そこで建設会社出身であり、大学でもコンクリート材料や施工法、維持管理の研究に携わった自分自身の経験から、"下から見る土木"という観点で思い切って書くことにしました。
――土木というのは本当に範囲が広いですよね。本書を読んで改めて感じました。
「土木って何?」と聞かれると、私も一言では答えられないですね。大学生には「皆さんの生活を支えるものだよ」と話しています。
具体的に説明しようとすると、数え切れないほど要素があります。例えば、蛇口をひねったら水が出る、スイッチを入れたら電気や火がつく。そういうことって当たり前だと思われがちですが、実は当たり前のことではありません。
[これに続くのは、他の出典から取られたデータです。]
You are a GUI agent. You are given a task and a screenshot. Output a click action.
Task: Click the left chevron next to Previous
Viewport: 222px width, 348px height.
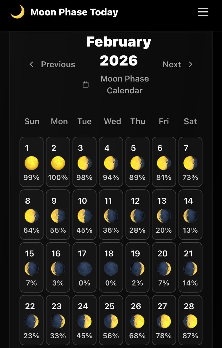click(31, 64)
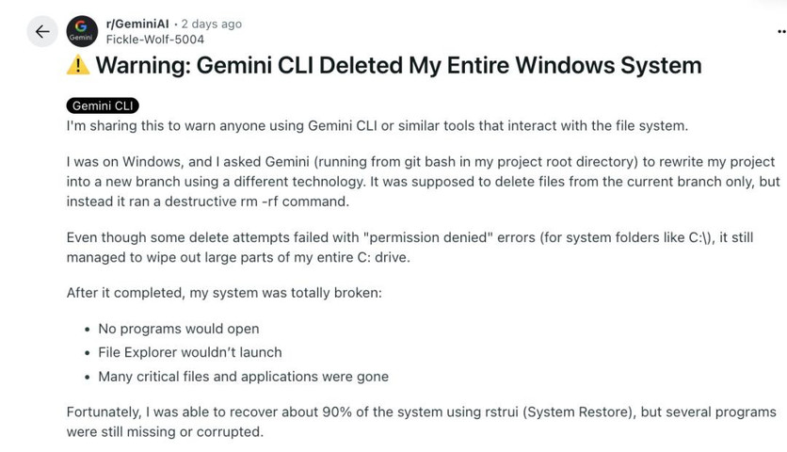Viewport: 787px width, 452px height.
Task: Select the 'No programs would open' bullet
Action: [179, 329]
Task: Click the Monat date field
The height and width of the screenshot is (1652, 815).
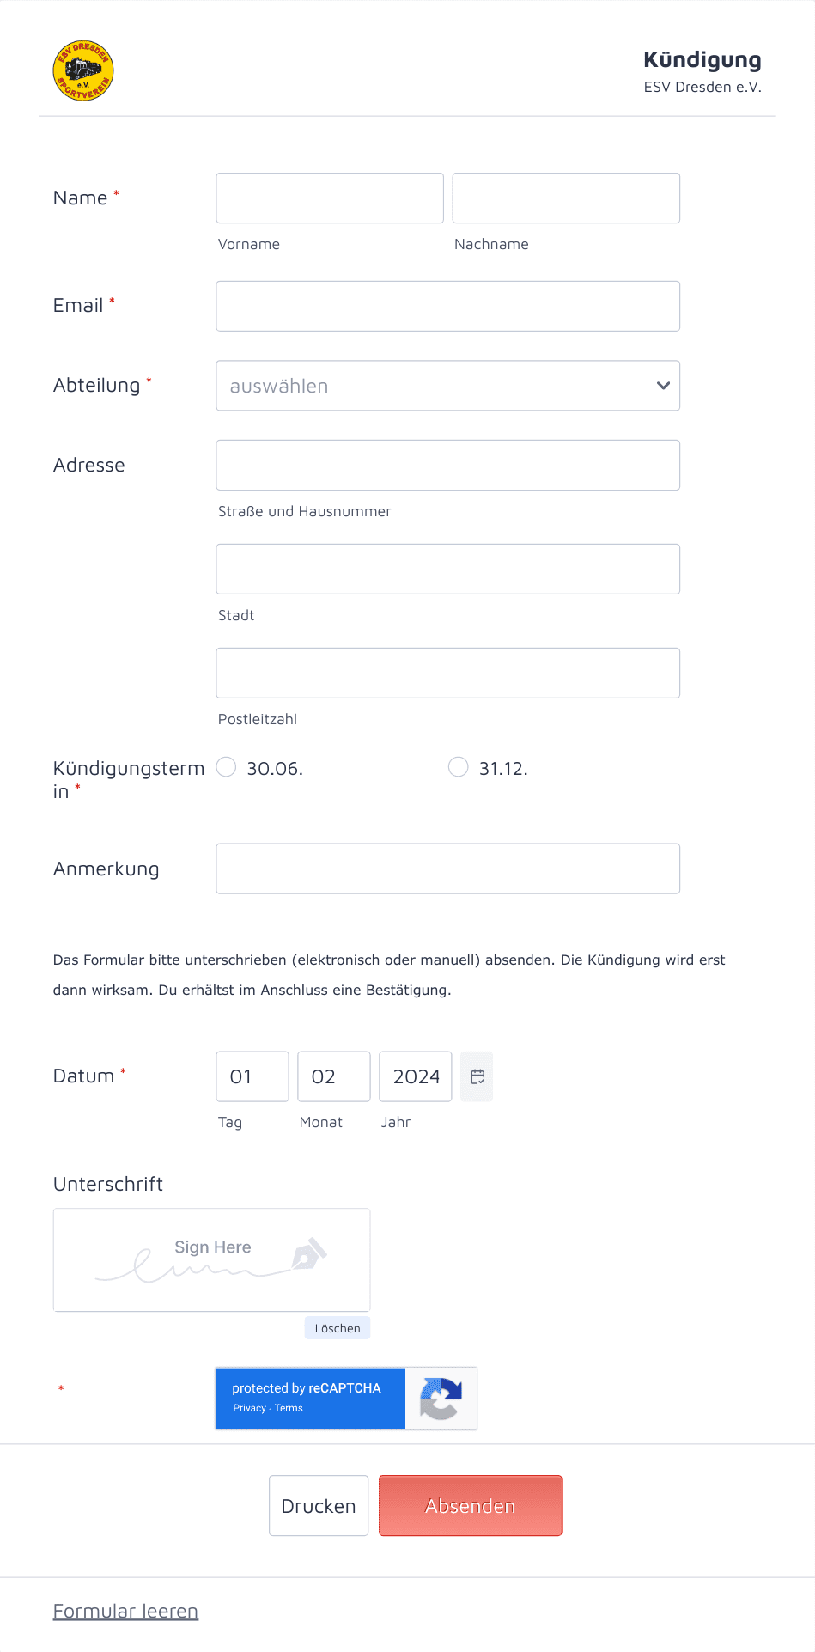Action: coord(334,1076)
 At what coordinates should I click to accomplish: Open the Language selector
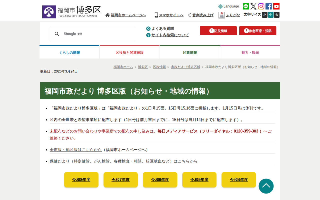pos(229,7)
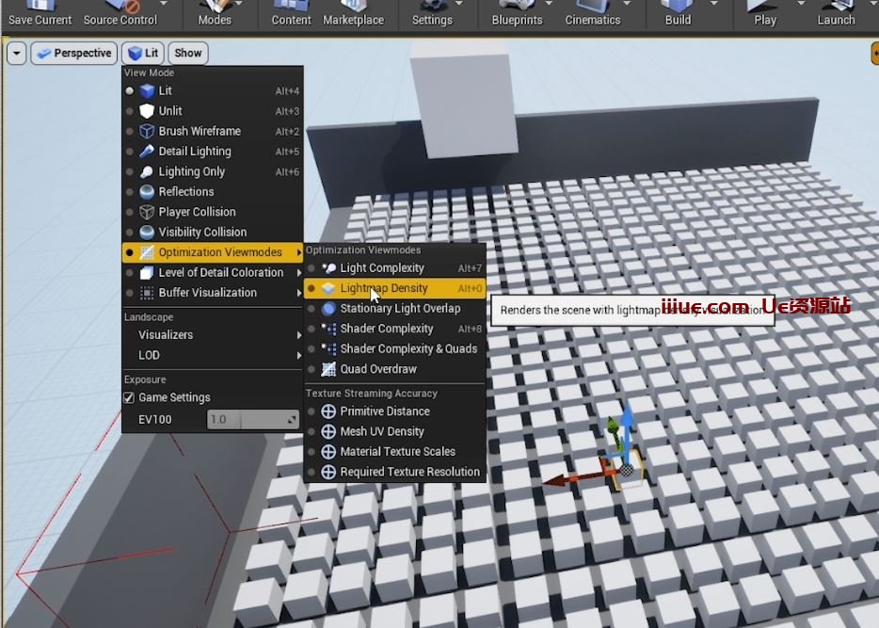Click the Quad Overdraw icon
The height and width of the screenshot is (628, 879).
pyautogui.click(x=328, y=369)
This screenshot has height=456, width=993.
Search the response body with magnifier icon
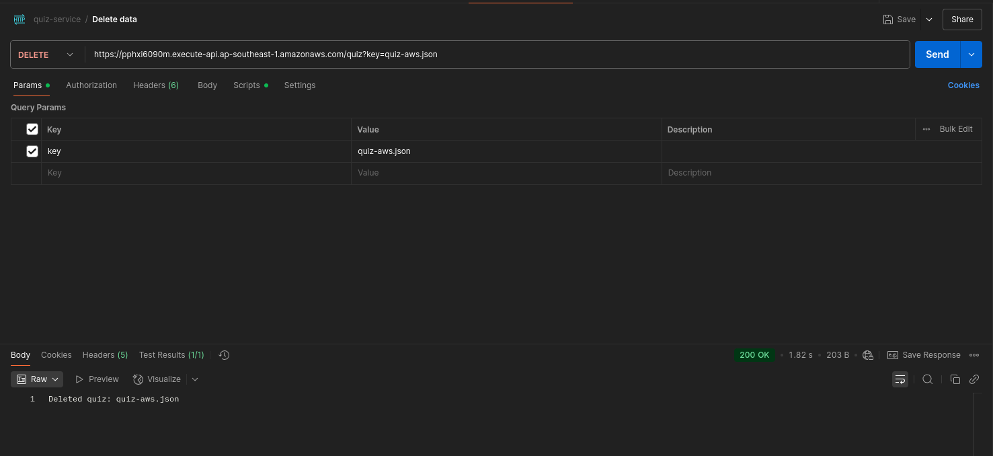coord(927,379)
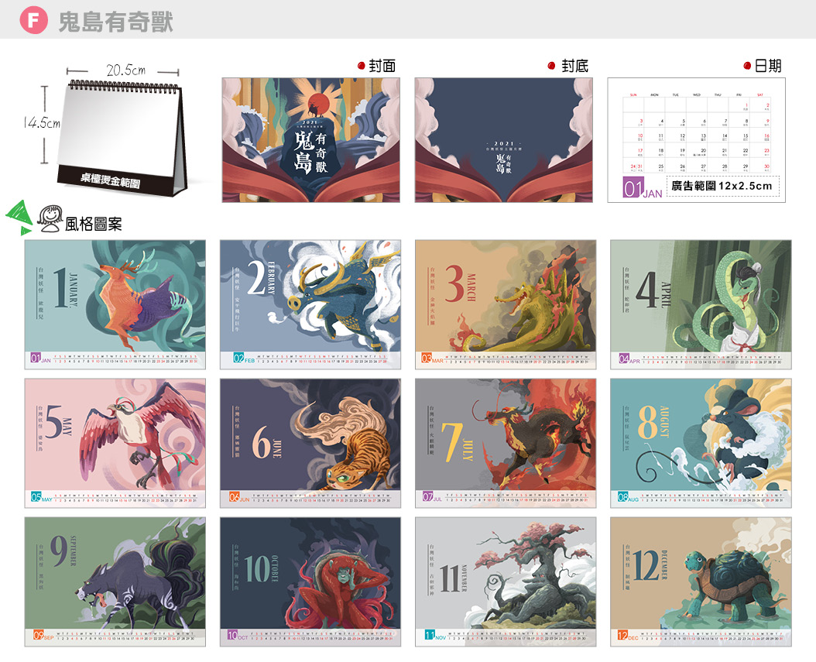Image resolution: width=816 pixels, height=662 pixels.
Task: Select the June tiger cat page
Action: pos(310,443)
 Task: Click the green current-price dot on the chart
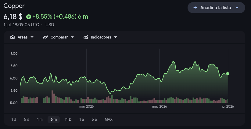tap(228, 74)
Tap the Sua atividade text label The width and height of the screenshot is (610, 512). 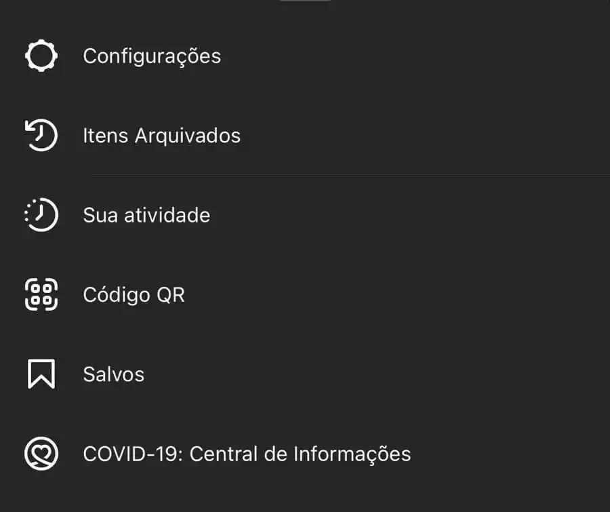(x=146, y=215)
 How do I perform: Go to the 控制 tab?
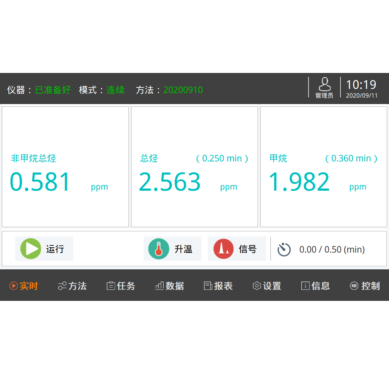[x=365, y=286]
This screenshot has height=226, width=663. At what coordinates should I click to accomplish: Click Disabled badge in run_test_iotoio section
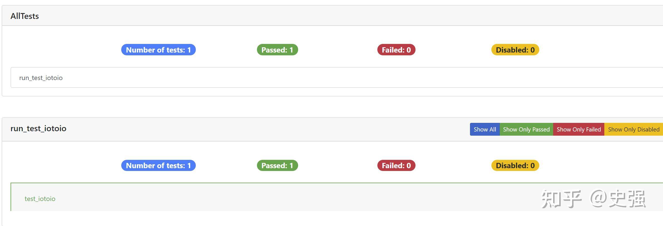515,165
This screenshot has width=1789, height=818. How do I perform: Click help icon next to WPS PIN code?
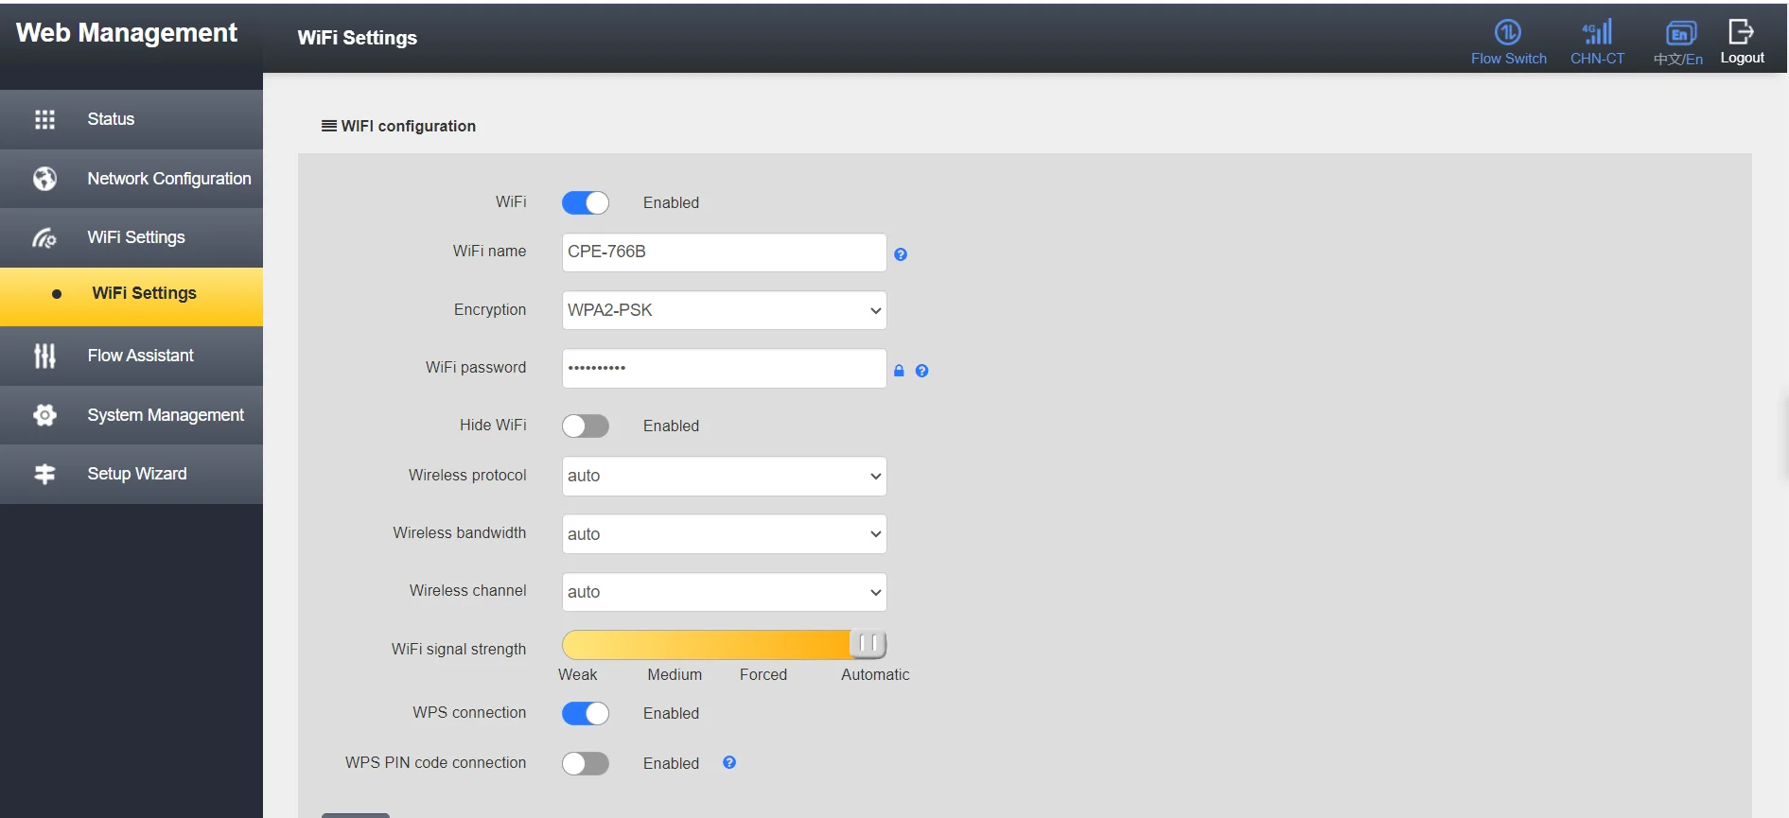coord(729,762)
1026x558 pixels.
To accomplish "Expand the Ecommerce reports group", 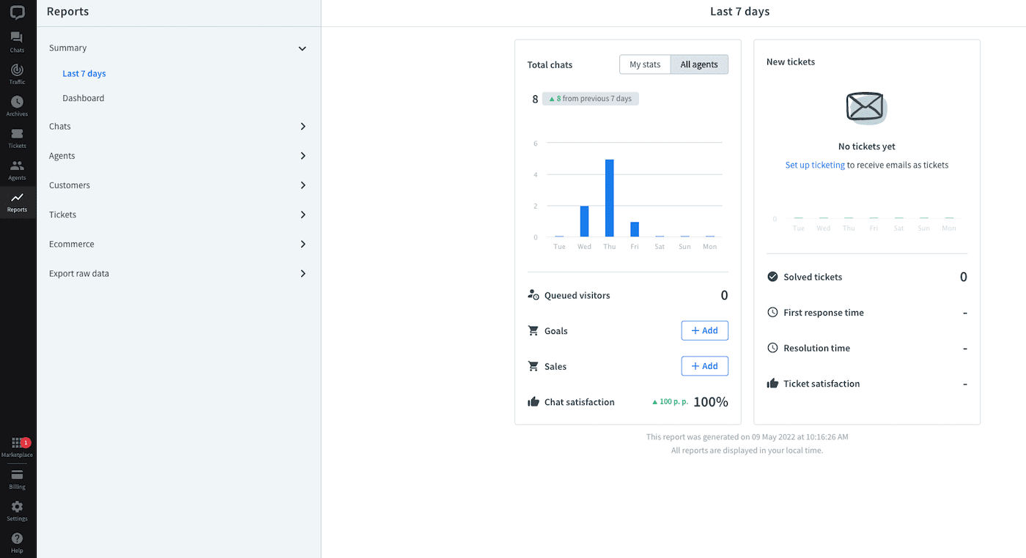I will [x=302, y=245].
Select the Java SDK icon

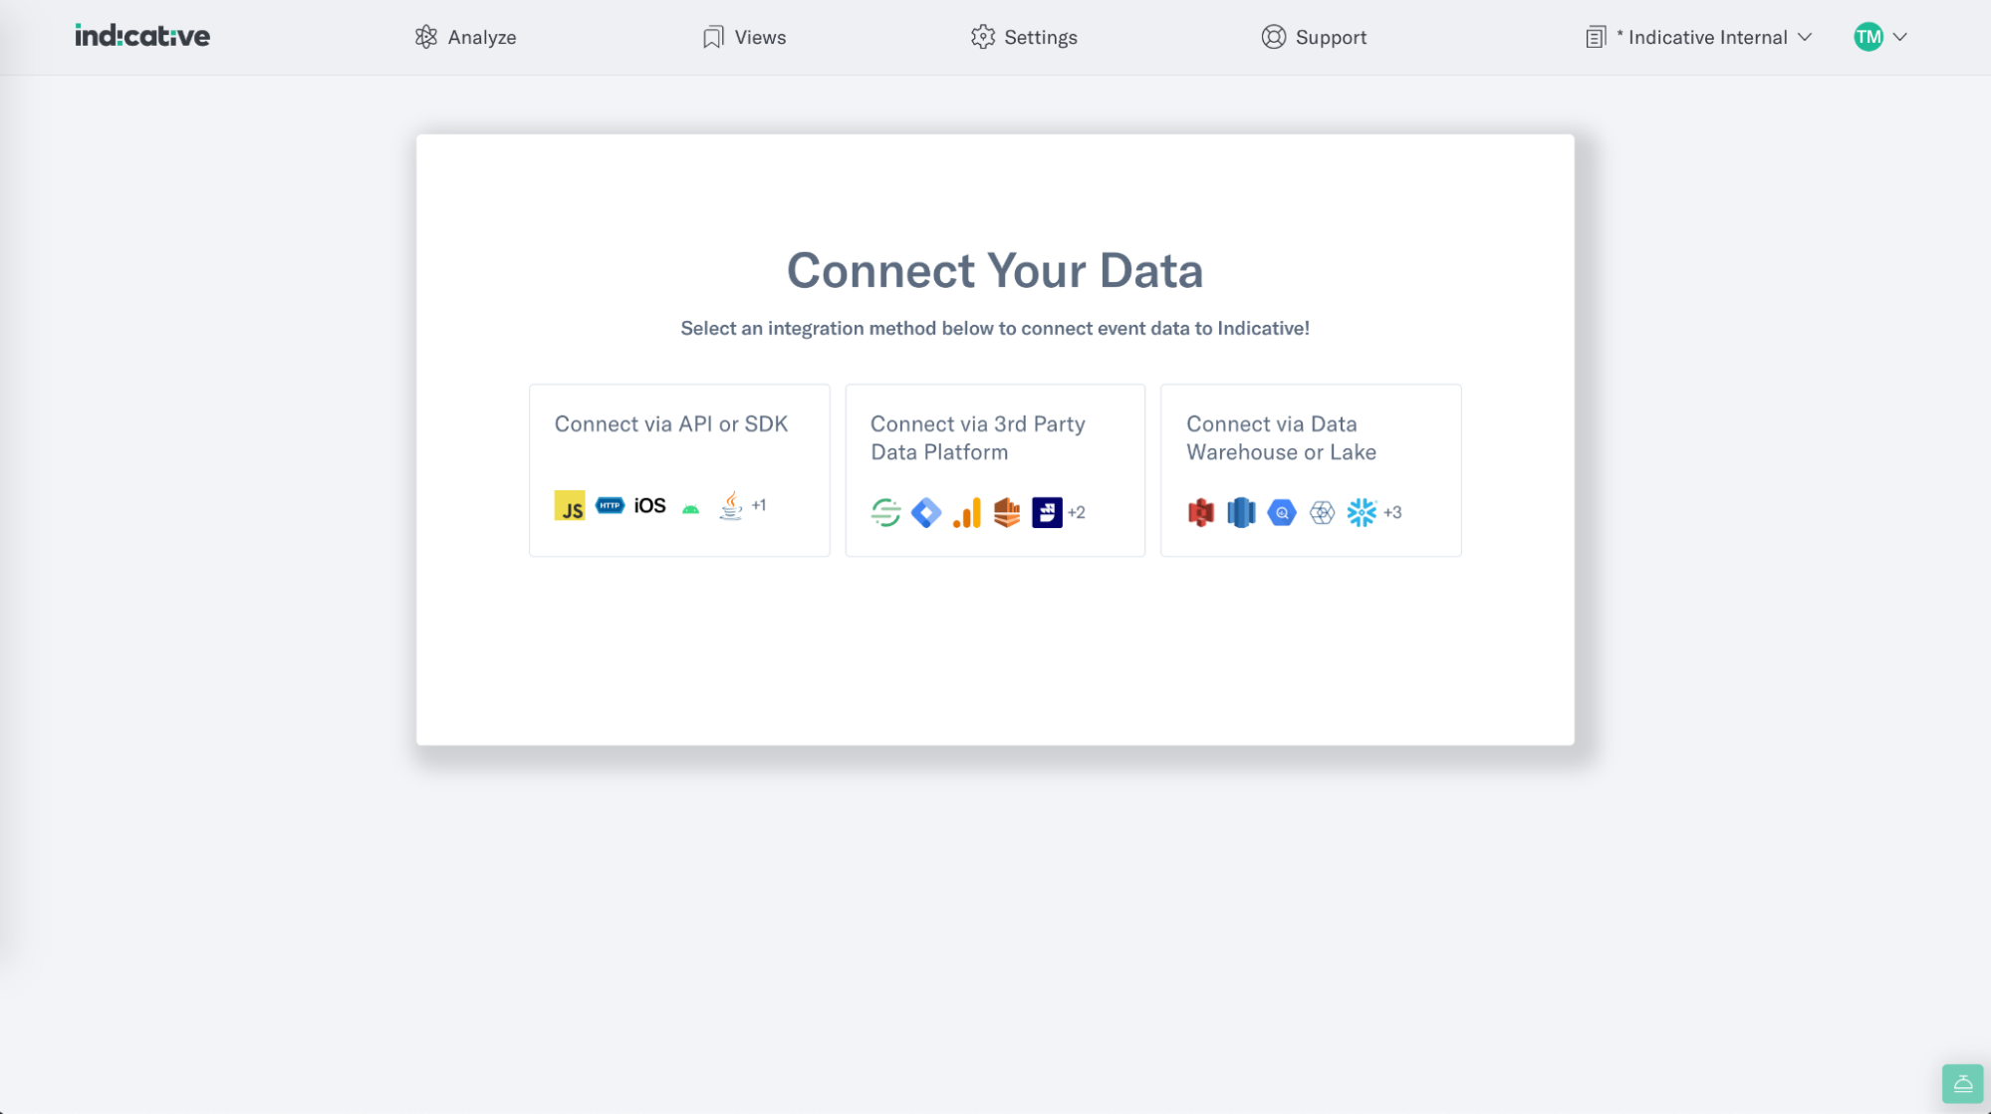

皆さんが毎日目にする道路も電柱も、橋も駅も土木技術者が造っている。起きてから寝るまで、もしかしたら寝ている間も、生活の全てに土木が関わっています。そういうことを読んで知っていただけたらいいなと思います。
建築は「個」、土木は「衆」
――溝渕先生は大学時代に土木工学を専攻され、新卒で鹿島建設株式会社に入社後、技術研究所で、主にコンクリートの技術開発や現場支援を担当されました。法政大学に移られてからもコンクリート工学や維持管理工学の研究と、一貫して土木の、特にコンクリート研究の道を進まれてきました。そもそも土木に興味を持ったきっかけは何だったのですか。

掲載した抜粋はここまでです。